In the present study, the researchers applied several human reads of gut metagenomic data from the main research dataset to reconstruct personal information, including genetic sex and ancestry. To predict the genetic sex and ancestry of these 343 individuals, they used sex chromosome sequence-depth and modified likelihood score-based methods, respectively.

In addition, researchers have developed methods to re-identify individuals from genotype datasets. Furthermore, they combined his two harmonized genotype calling approaches, direct calling of rare mutations and two-step imputation of common mutations, to reconstruct genotypes.

The study’s primary dataset included 343 Japanese participants, while the validation dataset for the genetic sex prediction analysis included 113 Japanese.

A multi-ancestry dataset, which helped researchers validate their ancestry prediction analysis, consisted of 73 individuals of different nationalities, including samples from individuals in New Delhi, India.

There were 196 and 147 female participants, 65 and 48 male participants, and 25 and 48 male participants in each dataset. Similarly, the age ranges for these three datasets were 20–88, 20–81, and 20–61, respectively.

Results and conclusions

Given that reads for the human gut metagenomic data were consistently obtained from all chromosomes, the read depth of the X chromosome was nearly double that of the Y chromosome in males and nearly twice that of the X chromosome in females. .

So, in a logistic regression analysis, the researchers applied a read depth ratio of 0.43 Y:X chromosomes to the validation dataset, which correctly predicted the genetic sex of 97.3% of the study samples.

In human microbiome and genetic studies, the feasibility of gender prediction using human gut metagenomic data may help eliminate mislabeled samples.

This study analysis also helped researchers predict a staggering 98.3% of individuals’ ancestry using the 1,000 Genomes Project (1KG) data as a reference.

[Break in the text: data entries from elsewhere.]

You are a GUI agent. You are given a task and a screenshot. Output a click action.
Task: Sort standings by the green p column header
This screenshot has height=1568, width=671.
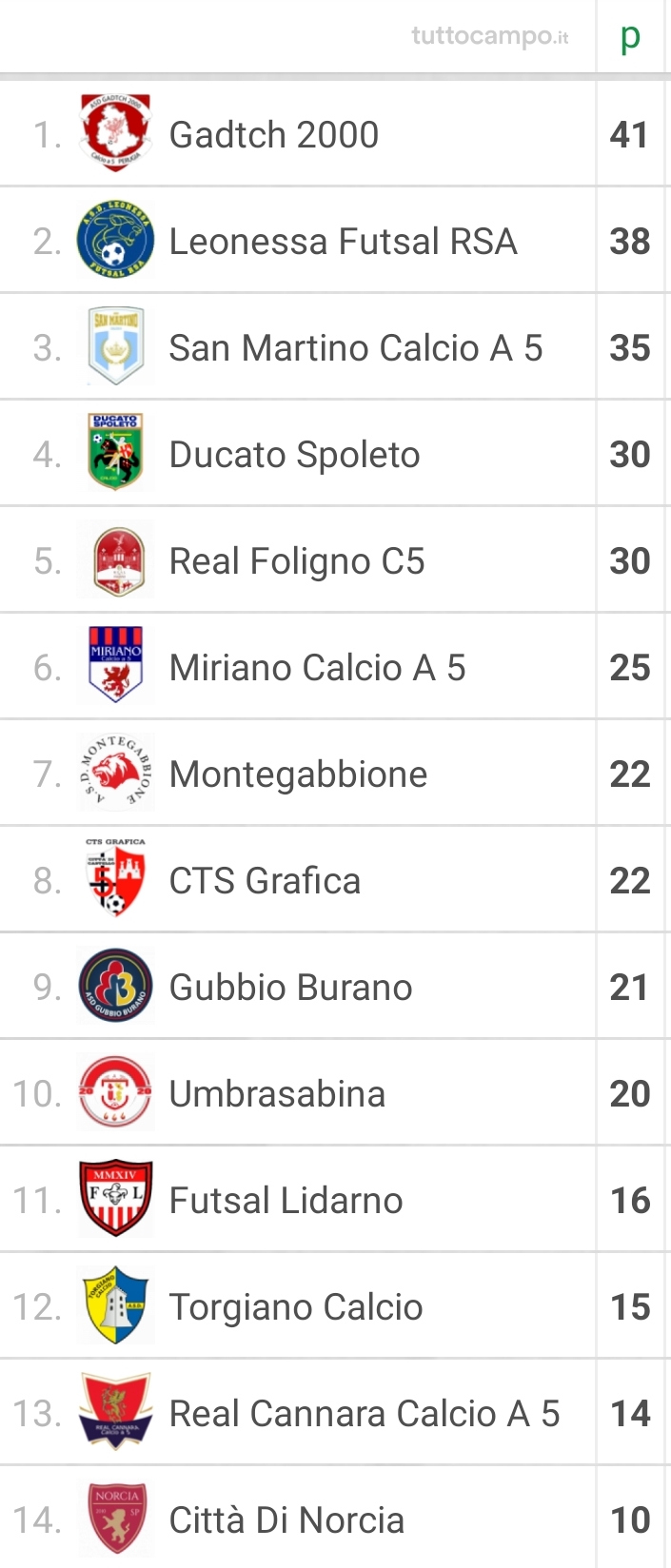[x=630, y=37]
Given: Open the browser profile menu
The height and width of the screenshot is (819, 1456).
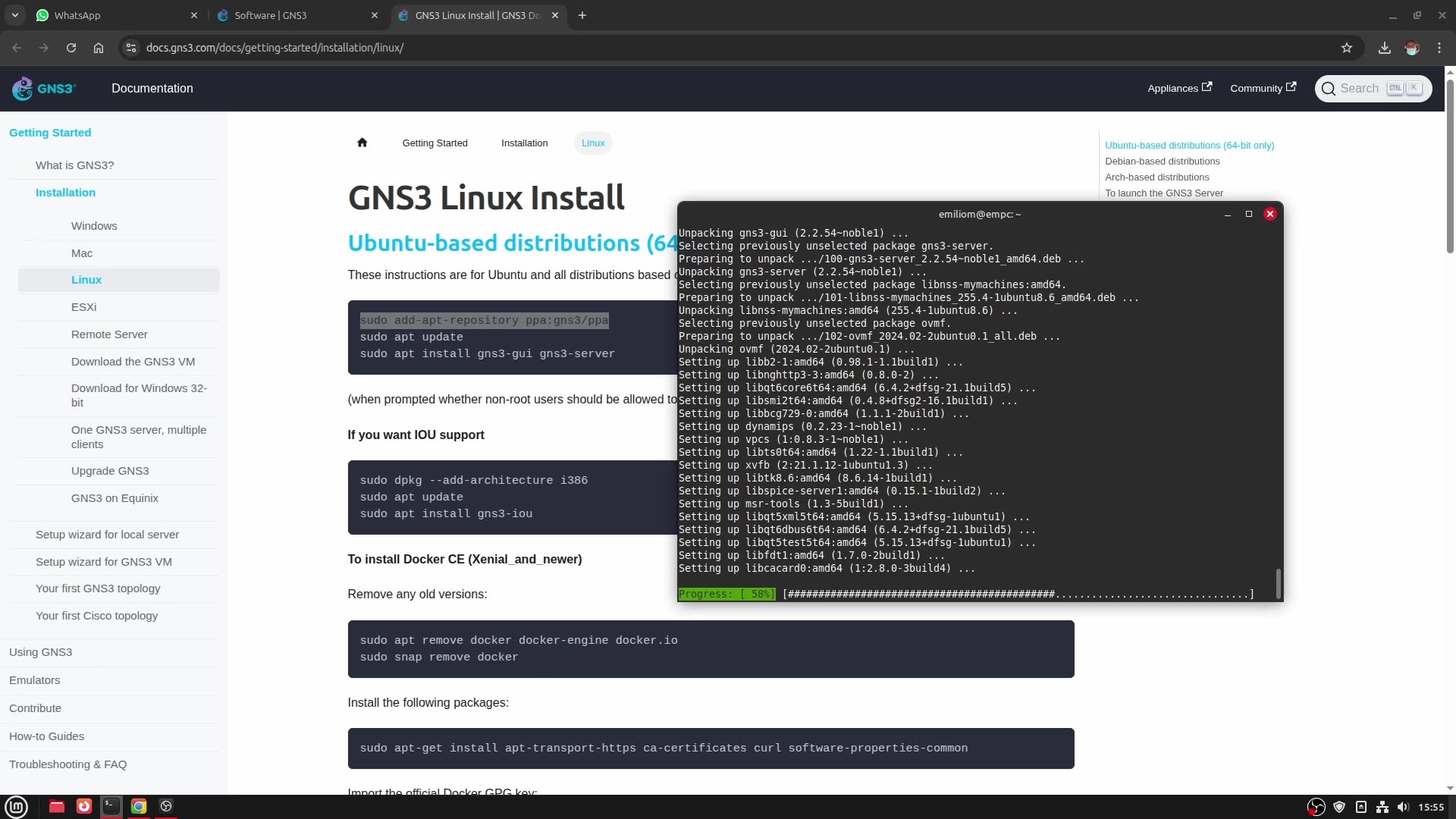Looking at the screenshot, I should pos(1411,47).
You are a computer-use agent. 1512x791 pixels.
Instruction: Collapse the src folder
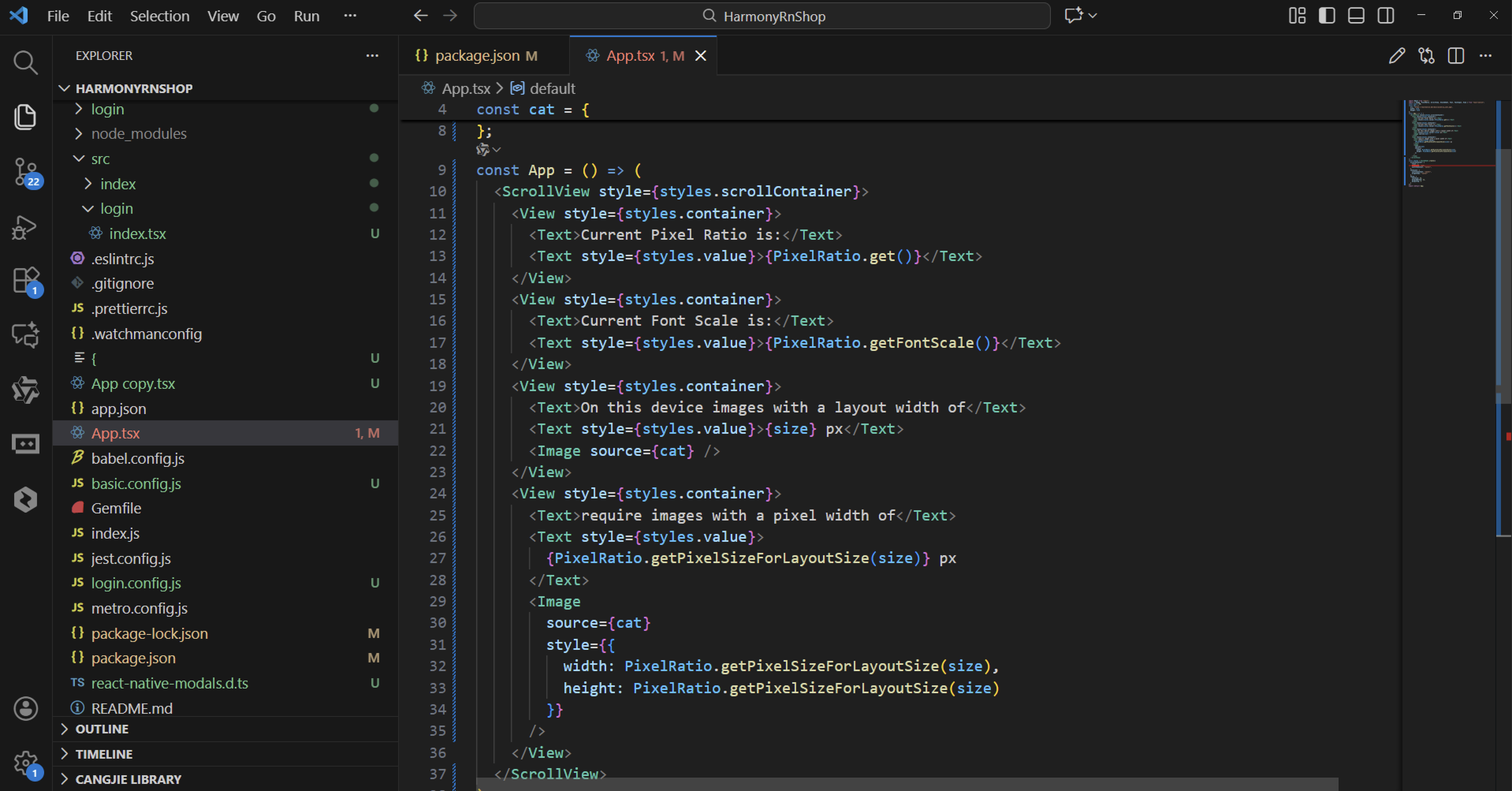(x=101, y=159)
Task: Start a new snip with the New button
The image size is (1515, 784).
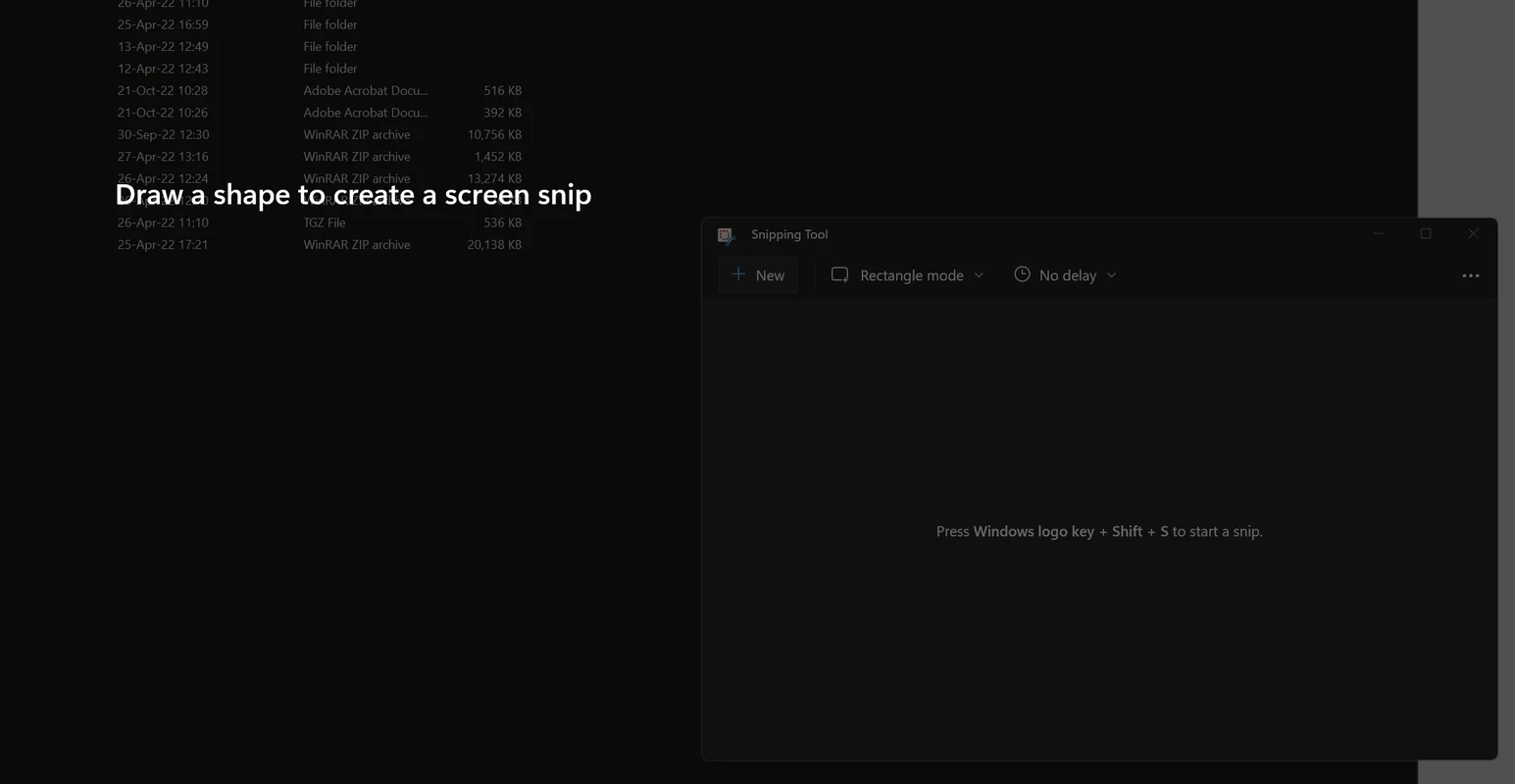Action: 758,275
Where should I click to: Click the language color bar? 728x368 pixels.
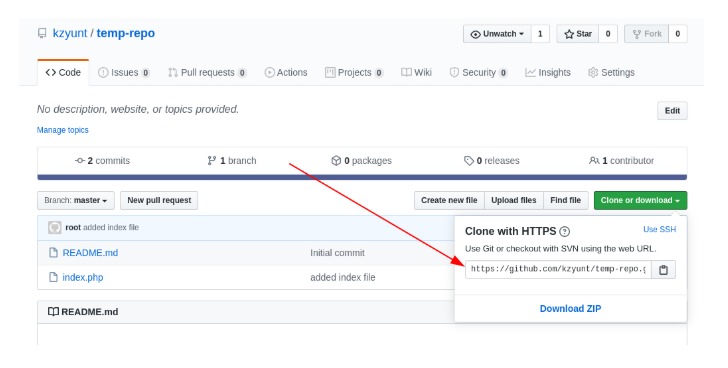pyautogui.click(x=362, y=177)
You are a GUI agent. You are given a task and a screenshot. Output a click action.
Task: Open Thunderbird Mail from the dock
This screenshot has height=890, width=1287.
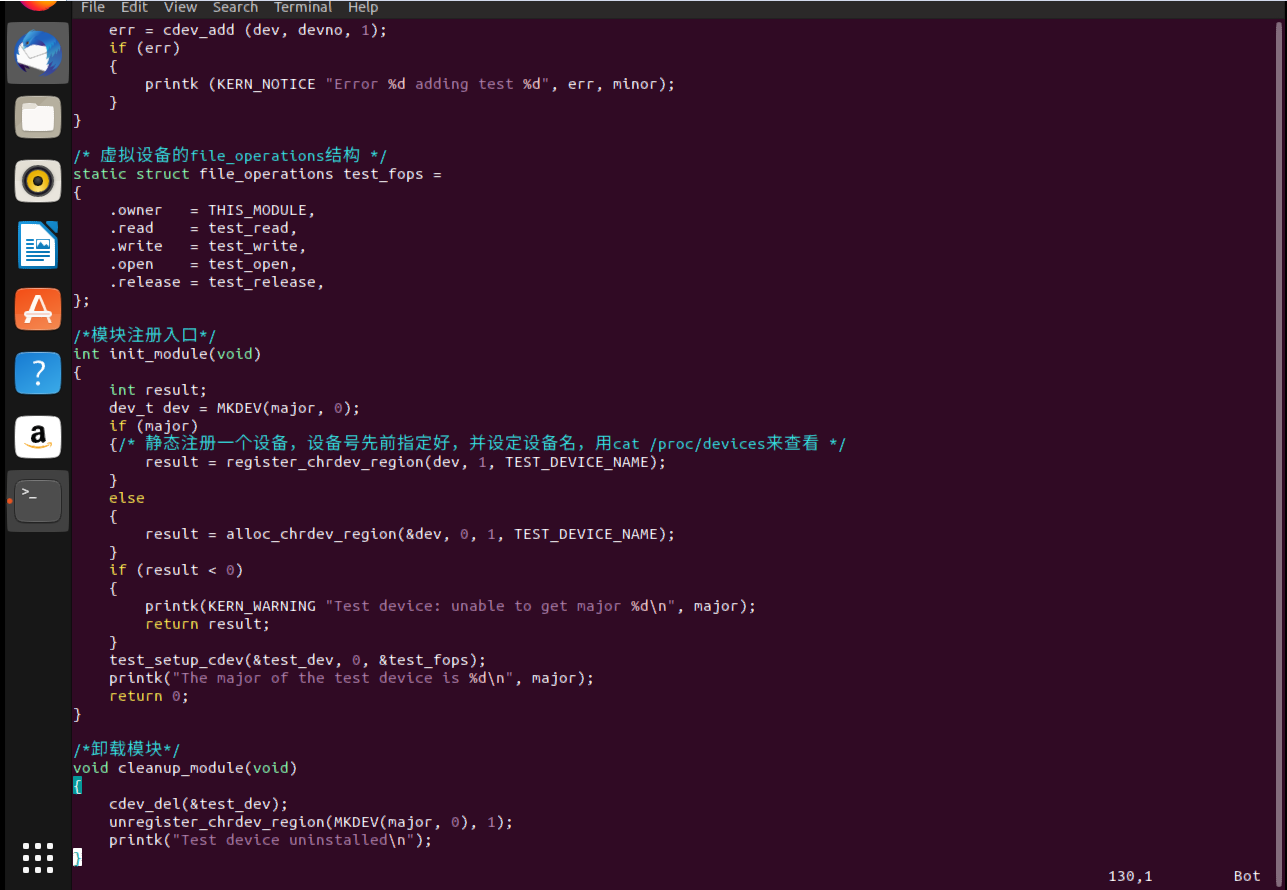pyautogui.click(x=38, y=53)
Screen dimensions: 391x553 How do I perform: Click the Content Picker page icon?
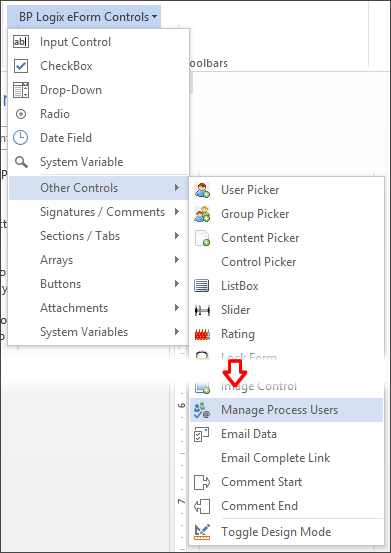click(x=202, y=238)
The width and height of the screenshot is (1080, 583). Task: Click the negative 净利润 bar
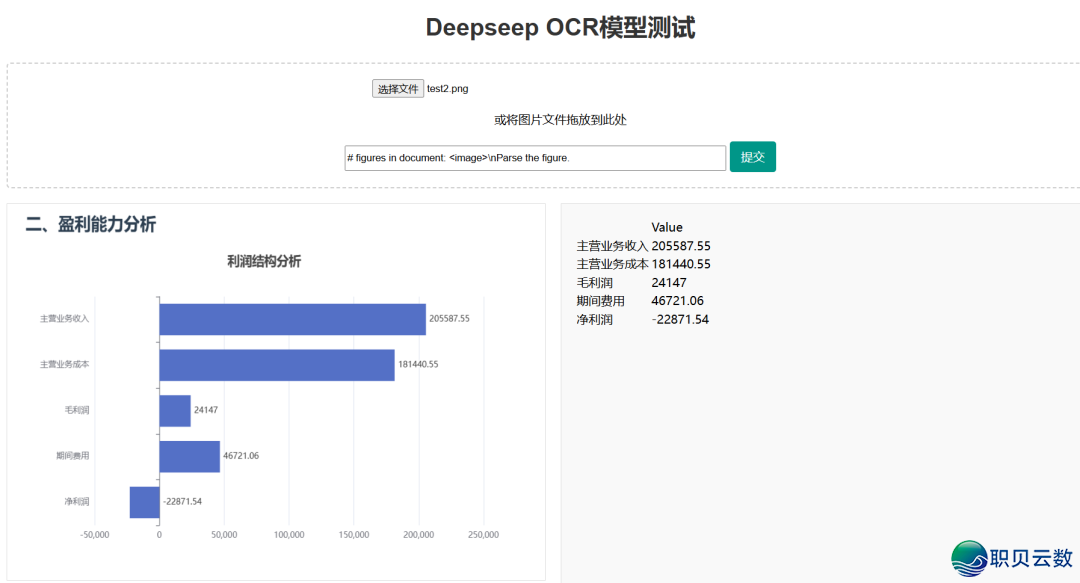143,500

However, the likelihood score-based method often misclassified South Asian (SAS) samples as American (AMR) and European (EUR), especially when the number of human reads was low. This is not surprising, as the genetic diversity of SAS populations is complex.

The likelihood score-based method also efficiently utilized data from genomic regions with low coverage, demonstrating the quantitative power of gut metagenomic data for re-identifying individuals, with 93.3% of individuals Successful re-identification.

Despite ethical concerns, the re-identification method used in this study may be useful for quality control of multi-omics datasets containing gut metagenomic and human germline genotype data.

Furthermore, the authors successfully reconstructed common mutations across the genome using a genomic approach. Historically, researchers used stool samples as a source of germline genomes for wild and domestic animals, but not humans.

Therefore, further development of suitable methodologies could help to efficiently utilize the human genome within gut metagenomic data and benefit animal studies.

Nonetheless, this study remarkably demonstrated that the optimized method could be useful in reconstructing personal information from human gut metagenomic data reads.

Furthermore, the results of this study may serve as a guiding resource for devising best practices for using the already accumulated human gut metagenomic data.